Le repas est excellent, il me rappelle les petits plats concoctés par ma grand-mère : une cuisine au beurre simple, savoureuse et réconfortante comme savent la faire nos mamies ou les gens du terroir. La saveur gourmande me réchauffe de l'intérieur; je savoure chaque bouchée comme si cela faisait des jours que je n'avais pas mangé. Chacune d'elle me renvoie à la douceur et la quiétude de mon enfance, quand mes grands-parents nous invitaient à manger le dimanche et que je regardais ma tendre grand-mère cuisiner.

Sa chevelure blanche semblait flotter sur sa tête tel un nuage vaporeux et mouvant pendant que les phalanges magiques préparaient avec amour l'un de ses fameux plats dont elle avait le secret.

En la regardant ainsi, je me frottais la paume sur le ventre, imaginant le repas bien chaud sorti du four. Encore fumant, je le voyais atterrir dans mon assiette tout en me demandant si on pouvait s'asseoir sur un nuage comme dans un hamac, enveloppé contre sa masse blanche et cotonneuse. Mes yeux ne cessaient de faire des allers-retours entre les cheveux courts et bouclés qui me fascinaient et les mains s'affairant avec une aisance singulière aux fourneaux comme à la découpe des légumes frais du marché. J'aimais tant contempler les merveilleuses volutes blanches si légères qui s'échappaient du four pour rejoindre le flot de boucles immaculées.

Un jour, j'avais osé poser la fameuse question à celle que j’idolâtrais tout en ayant peur de sa réponse... Dans le fond je pense que j'avais envie de croire qu'un petit ange était quelque part assoupi dans un lit bien moelleux et tout blanc qu'ici-bas on appelle nuage.

Maman s'était un peu moquée de moi et m'avait demandé mon avis avec un petit rictus.

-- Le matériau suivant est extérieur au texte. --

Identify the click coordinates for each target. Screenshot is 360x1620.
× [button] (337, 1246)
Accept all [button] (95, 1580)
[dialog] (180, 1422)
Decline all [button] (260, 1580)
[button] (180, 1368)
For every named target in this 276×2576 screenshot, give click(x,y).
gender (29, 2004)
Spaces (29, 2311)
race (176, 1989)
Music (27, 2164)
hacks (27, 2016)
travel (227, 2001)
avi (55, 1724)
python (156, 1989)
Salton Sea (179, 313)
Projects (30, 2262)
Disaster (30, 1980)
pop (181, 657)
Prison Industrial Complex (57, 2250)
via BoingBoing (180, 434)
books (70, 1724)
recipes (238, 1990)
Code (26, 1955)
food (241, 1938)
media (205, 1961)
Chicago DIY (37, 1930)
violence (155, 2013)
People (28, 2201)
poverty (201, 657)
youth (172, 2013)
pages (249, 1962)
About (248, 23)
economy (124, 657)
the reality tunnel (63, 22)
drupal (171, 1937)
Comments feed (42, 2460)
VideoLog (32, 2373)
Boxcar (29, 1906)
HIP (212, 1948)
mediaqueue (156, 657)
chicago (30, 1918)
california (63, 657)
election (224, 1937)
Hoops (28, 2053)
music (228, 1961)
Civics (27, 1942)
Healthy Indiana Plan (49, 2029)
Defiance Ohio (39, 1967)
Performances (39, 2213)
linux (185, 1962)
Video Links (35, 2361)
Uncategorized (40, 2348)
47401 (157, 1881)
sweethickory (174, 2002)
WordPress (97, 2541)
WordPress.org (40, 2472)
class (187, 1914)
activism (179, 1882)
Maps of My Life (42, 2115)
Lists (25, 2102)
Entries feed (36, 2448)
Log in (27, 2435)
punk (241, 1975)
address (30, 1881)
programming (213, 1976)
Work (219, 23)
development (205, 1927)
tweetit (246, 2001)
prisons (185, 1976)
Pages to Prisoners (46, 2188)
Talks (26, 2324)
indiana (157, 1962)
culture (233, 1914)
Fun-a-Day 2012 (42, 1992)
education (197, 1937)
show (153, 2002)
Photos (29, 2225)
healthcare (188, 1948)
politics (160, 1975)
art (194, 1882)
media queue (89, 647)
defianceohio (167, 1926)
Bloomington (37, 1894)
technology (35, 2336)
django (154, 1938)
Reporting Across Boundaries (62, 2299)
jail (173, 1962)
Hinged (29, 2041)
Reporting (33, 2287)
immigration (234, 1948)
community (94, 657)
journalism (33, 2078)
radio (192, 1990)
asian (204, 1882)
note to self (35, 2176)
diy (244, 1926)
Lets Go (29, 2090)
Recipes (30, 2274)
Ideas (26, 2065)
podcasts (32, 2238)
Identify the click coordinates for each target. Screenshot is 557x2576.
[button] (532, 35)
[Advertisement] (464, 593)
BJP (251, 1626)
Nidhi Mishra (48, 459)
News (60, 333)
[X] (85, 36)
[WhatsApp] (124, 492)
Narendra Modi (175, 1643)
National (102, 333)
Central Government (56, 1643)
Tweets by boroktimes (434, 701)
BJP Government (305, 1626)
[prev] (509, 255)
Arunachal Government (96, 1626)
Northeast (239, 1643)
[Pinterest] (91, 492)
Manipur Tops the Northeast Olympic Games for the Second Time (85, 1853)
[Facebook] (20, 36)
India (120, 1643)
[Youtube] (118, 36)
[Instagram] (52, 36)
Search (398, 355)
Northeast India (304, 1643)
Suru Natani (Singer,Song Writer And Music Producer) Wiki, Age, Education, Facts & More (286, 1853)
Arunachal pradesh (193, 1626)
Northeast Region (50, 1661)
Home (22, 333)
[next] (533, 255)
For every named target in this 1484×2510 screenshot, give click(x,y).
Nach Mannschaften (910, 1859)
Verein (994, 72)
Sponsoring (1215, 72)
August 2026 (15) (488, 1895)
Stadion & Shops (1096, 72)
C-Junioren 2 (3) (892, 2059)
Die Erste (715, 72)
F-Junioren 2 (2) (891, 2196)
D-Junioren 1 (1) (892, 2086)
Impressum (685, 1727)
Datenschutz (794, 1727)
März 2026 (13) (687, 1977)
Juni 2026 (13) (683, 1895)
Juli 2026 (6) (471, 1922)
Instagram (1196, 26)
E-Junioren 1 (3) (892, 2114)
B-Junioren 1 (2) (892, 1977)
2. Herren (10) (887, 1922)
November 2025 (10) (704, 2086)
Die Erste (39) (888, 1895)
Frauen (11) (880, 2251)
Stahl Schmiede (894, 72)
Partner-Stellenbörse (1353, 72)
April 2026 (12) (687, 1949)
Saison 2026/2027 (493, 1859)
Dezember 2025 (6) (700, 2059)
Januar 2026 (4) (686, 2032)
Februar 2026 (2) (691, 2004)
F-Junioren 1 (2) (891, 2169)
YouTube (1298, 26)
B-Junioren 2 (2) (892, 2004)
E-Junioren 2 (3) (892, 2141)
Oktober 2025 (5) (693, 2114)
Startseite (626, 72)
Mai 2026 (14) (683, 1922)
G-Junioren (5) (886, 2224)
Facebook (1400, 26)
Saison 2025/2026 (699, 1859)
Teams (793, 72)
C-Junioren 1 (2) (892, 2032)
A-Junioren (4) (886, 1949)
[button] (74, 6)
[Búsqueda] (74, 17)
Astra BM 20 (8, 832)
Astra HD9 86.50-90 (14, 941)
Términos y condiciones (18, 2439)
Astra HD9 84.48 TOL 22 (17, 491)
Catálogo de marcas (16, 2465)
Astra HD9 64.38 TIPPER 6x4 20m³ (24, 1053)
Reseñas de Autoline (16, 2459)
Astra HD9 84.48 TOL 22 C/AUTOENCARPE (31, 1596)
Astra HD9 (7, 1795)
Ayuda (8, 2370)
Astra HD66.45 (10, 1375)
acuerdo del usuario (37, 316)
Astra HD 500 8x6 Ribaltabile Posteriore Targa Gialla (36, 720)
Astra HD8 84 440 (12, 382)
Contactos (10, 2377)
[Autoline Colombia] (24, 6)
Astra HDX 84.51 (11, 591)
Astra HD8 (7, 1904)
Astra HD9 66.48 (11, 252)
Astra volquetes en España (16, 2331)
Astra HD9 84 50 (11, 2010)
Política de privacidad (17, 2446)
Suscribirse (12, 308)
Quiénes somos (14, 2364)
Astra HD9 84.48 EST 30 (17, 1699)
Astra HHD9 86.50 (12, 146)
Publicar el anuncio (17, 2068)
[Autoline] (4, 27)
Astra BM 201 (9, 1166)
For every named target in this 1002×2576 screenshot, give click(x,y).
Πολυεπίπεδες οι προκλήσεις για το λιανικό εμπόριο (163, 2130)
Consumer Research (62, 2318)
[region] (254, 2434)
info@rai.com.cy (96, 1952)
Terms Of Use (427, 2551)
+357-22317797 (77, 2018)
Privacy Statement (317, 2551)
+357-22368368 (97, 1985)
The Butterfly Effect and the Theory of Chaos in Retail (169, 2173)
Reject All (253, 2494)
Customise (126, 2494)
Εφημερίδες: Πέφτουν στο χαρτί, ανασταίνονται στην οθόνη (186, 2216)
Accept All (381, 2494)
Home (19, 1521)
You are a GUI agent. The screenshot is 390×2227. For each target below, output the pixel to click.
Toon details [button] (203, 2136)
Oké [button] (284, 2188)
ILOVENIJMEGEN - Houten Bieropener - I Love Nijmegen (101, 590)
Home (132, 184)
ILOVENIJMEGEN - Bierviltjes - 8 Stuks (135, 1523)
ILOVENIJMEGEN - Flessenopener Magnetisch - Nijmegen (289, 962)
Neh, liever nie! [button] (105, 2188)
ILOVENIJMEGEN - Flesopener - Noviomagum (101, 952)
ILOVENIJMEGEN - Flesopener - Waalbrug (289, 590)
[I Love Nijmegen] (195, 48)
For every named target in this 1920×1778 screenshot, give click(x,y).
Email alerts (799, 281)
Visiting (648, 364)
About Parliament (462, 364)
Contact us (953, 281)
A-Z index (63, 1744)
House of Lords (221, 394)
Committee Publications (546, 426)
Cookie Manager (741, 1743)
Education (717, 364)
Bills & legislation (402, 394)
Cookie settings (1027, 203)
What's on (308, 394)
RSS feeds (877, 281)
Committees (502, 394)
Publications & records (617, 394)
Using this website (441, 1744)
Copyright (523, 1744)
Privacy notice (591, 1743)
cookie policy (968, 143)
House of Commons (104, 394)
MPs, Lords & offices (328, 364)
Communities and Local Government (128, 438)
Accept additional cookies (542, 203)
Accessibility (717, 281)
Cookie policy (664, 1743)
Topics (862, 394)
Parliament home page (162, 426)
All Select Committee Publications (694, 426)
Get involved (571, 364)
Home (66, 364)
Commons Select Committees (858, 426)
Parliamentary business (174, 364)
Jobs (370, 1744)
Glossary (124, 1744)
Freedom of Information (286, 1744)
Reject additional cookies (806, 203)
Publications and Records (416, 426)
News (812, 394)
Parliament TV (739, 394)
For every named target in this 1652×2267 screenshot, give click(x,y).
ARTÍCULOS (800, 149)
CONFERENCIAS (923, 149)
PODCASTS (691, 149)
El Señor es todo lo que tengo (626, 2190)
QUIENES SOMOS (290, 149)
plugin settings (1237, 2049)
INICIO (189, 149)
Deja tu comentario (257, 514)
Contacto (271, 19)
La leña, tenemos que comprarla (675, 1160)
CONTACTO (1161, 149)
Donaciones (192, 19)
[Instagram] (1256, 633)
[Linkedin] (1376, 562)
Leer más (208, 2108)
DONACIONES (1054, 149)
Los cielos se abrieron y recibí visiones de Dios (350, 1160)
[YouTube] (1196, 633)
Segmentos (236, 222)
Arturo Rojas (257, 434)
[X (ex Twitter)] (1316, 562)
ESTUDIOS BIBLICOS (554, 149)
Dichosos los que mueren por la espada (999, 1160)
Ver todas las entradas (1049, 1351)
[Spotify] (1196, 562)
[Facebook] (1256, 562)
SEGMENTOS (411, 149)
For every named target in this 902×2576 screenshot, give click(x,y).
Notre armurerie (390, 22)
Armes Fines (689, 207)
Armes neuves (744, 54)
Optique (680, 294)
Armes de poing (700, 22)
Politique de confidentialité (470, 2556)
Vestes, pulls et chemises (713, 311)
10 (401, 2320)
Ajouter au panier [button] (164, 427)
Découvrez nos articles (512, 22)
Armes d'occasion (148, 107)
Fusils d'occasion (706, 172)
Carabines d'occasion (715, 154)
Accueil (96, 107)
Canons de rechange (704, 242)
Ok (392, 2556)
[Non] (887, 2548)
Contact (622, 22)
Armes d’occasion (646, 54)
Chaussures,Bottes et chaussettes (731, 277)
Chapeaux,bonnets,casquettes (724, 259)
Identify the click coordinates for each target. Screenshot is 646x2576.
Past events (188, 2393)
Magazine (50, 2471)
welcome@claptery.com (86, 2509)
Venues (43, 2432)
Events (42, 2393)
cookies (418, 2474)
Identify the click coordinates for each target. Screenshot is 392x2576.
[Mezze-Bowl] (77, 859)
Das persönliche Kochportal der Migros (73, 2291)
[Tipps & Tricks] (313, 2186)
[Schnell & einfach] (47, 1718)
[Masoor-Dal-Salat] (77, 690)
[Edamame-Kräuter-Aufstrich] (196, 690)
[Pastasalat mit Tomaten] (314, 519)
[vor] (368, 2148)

Je me souviens avoir haussé les épaules en entortillant mes doigts et en frottant nerveusement le bout de mon pied sur le tapis.

 « Je ne sais pas avais-je répondu avec un air renfrogné, puis elle a renchéri en s’agaçant :

 - Tu te souviens quand tu m'as demandé si le père Noël existait ?  Eh bien pour le nuage c'est pareil, on ne peut pas s'asseoir dessus, si on essayait on passerait à travers, ce n'est que de la vapeur d'eau qui contient la pluie... »

La fin de sa phrase résonnait là-haut et ce fut le moment où je commençais vraiment à entrer dans le monde désenchanté des grands.

Je n'étais encore qu'un gamin bien naïf mais déjà la douce illusion, la spontanéité heureuse et l'imagination féerique de la petite enfance me quittait lentement jusqu'à disparaître complètement quelques années plus tard pour finir par faire de moi un adulte cynique et blasé par le travail... Usé et le moral dans les chaussettes, j'aspire pourtant au plus beau et au plus simple des bonheurs comme marcher dans un champ de tournesol en contemplant les merveilleux nuages. On dit qu’il faut travailler pour vivre, moi je vis pour travailler.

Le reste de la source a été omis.